Chief executive Tim Steiner said: “We now have in place a platform for significant and sustainable long-term value creation as the leading pure-play digital grocer in the UK, a world-leading provider of end-to-end ecommerce grocery solutions, and as an innovative and creative technology company applying our proprietary knowledge to a range of challenges.

“Our transformation journey is well under way with increased cash fees earned and greater investment as we execute on behalf of our partners.”

Looking ahead, Ocado said it is confident in achieving revenue growth in retail of between 10% and 15% this year

However, the grocer expects a decline in earnings as costs linked to its customer fulfilment centres continue to rise.

Total capital expenditure for the group is expected to be £350 million.

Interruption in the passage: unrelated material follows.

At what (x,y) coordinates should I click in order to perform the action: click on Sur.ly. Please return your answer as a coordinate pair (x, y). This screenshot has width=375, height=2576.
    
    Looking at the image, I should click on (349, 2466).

The results come as Ocado is mooted to be in talks with Marks & Spencer to sign a food delivery deal.

Ocado currently has a tie-up with Waitrose, but it has been suggested that M&S would step into the breach when the existing contract ends next year.

If the deal goes ahead, it will be the latest in a long line of tie-ups the firm has announced.

Ocado has forged partnerships with US retailer Kroger, Swedish supermarket group ICA, France’s Groupe Casino and in Canada with Sobeys.

Retailers are keen to use its cutting-edge technology, which includes robots in warehouses.